County OKs site for new school

A new 650-student elementary school will be located on the same site as Stonewall Jackson High School near Manassas, despite the opposition of one member of the Prince William Board of County Supervisors who said the site it too small.

L. Ben Thompson, Brentsville District, requested that the board review the planning commission’s Sept. 4 approval of the plan.

However, the board approved the joint site in a vote of 5-3.

“One of my concerns has been transportation,” Thompson said, citing few car spaces for parents lining up to pick up and drop off their children. He also said there might be a conflict at 14 parking spaces when buses are exiting and parents are entering to wait or park.

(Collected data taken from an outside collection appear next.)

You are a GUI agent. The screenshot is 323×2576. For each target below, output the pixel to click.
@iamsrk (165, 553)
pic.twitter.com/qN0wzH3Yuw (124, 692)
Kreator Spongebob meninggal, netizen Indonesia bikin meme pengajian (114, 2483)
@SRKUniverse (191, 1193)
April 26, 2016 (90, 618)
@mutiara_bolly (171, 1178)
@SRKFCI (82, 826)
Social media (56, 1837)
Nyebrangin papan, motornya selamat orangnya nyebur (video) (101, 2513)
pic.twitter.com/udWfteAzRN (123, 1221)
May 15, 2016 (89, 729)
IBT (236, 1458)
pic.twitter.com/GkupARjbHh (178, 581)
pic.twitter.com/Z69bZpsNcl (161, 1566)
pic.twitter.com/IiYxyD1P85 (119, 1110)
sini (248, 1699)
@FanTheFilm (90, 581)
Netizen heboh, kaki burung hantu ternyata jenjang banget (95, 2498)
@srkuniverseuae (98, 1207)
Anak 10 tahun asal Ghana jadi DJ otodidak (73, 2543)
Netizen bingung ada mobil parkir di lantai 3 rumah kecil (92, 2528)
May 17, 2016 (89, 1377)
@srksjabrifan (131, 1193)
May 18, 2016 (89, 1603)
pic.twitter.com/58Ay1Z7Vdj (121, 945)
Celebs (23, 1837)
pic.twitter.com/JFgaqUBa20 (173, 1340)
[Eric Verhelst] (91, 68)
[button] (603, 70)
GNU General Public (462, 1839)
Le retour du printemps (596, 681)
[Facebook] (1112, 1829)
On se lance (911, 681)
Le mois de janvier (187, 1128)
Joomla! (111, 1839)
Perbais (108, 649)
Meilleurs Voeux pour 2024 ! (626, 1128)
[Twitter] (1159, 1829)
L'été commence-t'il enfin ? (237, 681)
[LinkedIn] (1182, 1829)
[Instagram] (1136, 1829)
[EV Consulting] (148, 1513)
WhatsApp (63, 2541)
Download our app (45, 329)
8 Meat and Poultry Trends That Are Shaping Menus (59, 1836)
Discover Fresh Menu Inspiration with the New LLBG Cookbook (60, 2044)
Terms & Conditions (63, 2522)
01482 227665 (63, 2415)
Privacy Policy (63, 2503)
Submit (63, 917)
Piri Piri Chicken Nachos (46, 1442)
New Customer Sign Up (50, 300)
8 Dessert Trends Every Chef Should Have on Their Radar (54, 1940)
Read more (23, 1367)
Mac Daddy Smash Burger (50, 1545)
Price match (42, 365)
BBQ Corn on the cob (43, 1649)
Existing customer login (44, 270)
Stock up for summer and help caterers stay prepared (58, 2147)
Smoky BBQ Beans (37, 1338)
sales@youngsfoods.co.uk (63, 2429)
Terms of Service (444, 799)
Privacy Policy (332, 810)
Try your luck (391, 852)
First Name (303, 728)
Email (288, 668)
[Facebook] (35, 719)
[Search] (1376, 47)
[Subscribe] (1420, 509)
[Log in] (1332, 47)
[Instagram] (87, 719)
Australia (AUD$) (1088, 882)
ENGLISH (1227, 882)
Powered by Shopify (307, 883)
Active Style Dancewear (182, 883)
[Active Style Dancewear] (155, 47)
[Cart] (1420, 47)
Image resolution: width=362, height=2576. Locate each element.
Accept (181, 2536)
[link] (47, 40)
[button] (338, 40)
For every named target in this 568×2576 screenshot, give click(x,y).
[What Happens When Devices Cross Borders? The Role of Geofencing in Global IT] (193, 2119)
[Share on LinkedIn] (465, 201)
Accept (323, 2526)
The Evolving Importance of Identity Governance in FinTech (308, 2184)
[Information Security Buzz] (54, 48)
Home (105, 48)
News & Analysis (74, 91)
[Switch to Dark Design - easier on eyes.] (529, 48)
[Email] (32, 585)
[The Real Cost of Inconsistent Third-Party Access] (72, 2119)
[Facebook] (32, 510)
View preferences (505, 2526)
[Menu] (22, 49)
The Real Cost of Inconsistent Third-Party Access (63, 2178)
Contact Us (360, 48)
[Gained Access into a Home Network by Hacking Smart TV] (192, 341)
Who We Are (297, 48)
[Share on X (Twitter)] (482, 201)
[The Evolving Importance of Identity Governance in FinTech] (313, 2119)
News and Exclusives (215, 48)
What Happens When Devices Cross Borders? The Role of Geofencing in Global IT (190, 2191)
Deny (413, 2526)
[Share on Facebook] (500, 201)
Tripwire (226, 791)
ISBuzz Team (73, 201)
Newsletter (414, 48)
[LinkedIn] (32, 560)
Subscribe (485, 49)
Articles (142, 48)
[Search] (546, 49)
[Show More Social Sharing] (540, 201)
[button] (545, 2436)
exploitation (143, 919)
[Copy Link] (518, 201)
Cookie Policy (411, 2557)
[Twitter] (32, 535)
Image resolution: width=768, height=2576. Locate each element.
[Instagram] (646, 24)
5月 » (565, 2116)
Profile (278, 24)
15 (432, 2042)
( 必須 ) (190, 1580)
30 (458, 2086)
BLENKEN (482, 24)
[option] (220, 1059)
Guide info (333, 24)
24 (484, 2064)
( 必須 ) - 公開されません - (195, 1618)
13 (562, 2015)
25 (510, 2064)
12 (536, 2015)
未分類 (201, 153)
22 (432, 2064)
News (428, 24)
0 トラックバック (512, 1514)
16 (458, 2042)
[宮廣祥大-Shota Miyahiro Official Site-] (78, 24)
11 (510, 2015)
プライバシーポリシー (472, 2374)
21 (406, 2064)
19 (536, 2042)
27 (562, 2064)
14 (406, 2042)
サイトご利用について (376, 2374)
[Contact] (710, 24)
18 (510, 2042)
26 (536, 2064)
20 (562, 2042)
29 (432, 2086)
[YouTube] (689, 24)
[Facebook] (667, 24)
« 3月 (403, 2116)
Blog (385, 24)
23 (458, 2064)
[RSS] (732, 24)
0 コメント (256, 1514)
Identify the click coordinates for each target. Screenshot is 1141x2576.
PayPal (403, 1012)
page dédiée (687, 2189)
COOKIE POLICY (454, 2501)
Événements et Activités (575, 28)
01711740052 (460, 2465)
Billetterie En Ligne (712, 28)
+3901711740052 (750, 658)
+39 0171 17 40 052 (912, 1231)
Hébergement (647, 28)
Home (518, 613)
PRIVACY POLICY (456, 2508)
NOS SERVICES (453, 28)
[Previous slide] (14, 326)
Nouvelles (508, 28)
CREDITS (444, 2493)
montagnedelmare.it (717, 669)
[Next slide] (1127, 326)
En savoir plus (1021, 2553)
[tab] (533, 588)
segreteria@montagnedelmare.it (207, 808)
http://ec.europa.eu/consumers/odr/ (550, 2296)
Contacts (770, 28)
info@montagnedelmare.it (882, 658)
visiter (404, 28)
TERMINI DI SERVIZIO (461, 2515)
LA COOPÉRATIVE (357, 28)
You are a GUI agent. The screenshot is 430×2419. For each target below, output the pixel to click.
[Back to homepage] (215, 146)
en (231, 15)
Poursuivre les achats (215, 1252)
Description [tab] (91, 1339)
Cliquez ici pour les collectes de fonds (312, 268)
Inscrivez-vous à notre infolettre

But the Board of County Supervisors sided with school representatives who said they have been hard pressed to find school sites on the western end of the county that don’t bring opposition. It would be difficult to find “sites that don’t cause arguments,” School Board member Lyle Beefelt, Brentsville District, said.

Last year, the school board was prohibited from locating a new elementary school in the rural crescent — a western area set aside for low density housing — because of opposition from residents.

However, there is a need, school officials said.

Elementary schools in the Stonewall Jackson area — Bristow Run, Cedar Point, Mullen and Loch Lomond are over or near capacity. Cedar Point’s capacity in 2004 is expected to be 790 students with projected enrollment of 1200.

Mullen Elementary which is is only supposed to have 647 students in 2004 is expected to have 939 students, said George Pincince, superintendent of facilities planning for the school board.

“By 2004, this area will have 679 students without seats,” Pincince said. “That means more trailers or other undesirable adjustments.”

The Stonewall Jackson site is a good deal, school officials said. The 11-acre parcel is free and will be swapped with Vulcan Land Quarry for land the school board owns.

“At a time when Gov. Warner has just announced state cuts, not accepting a free site is just wrong,” said Supervisor Maureen Caddigan, of Dumfries.

The main decision for School Board members Tuesday was if the plan to co-locate on the Stonewall Jackson site was consistent with the county’s comprehensive plan. It is not, they conceded because that blueprint for county development requires that elementary schools be located on at least 20 acres of property. But board members approved the site, pointing out the requirement was put in place to keep developers from offering sites that were substandard. They noted other co-located schools occured before the acreage requirements were put in place.

Seven other county schools share a site with another school on less than 12 acres, Beefelt said, so it would be nothing new. Some are on as little as five acres.

There are other benefits to co-locating, area school superintendent Alison Nourse-Miller said. She is a former principal of Old Bridge Elementary in Lake Ridge.

Old Bridge Elementary shares a site with Woodbridge High, which has helped both schools. Nourse Miller said some programs at the high school require community service, and students choose to work with the nearby elementary.

Neabsco District Supervisor John Jenkins, also voted against the co-location plan, as did Gainesville Supervisor Ed Wilbourn.

Jenkins said if the board bends the comprehensive plan rules for one issue, it will have a hard time upholding others, such as those relating to the rural crescent and where to locate water tanks, both of which have been controversial.

The school board said it had the same concerns about traffic and safety as the board of supervisors and provisions had been made to insure safe conditions. The elementary would draw traffic during off-peak hours, before 8:30 a.m. and just after 3:40 p.m., they said, and the quarry’s close proximity has never posed a problem to the high school.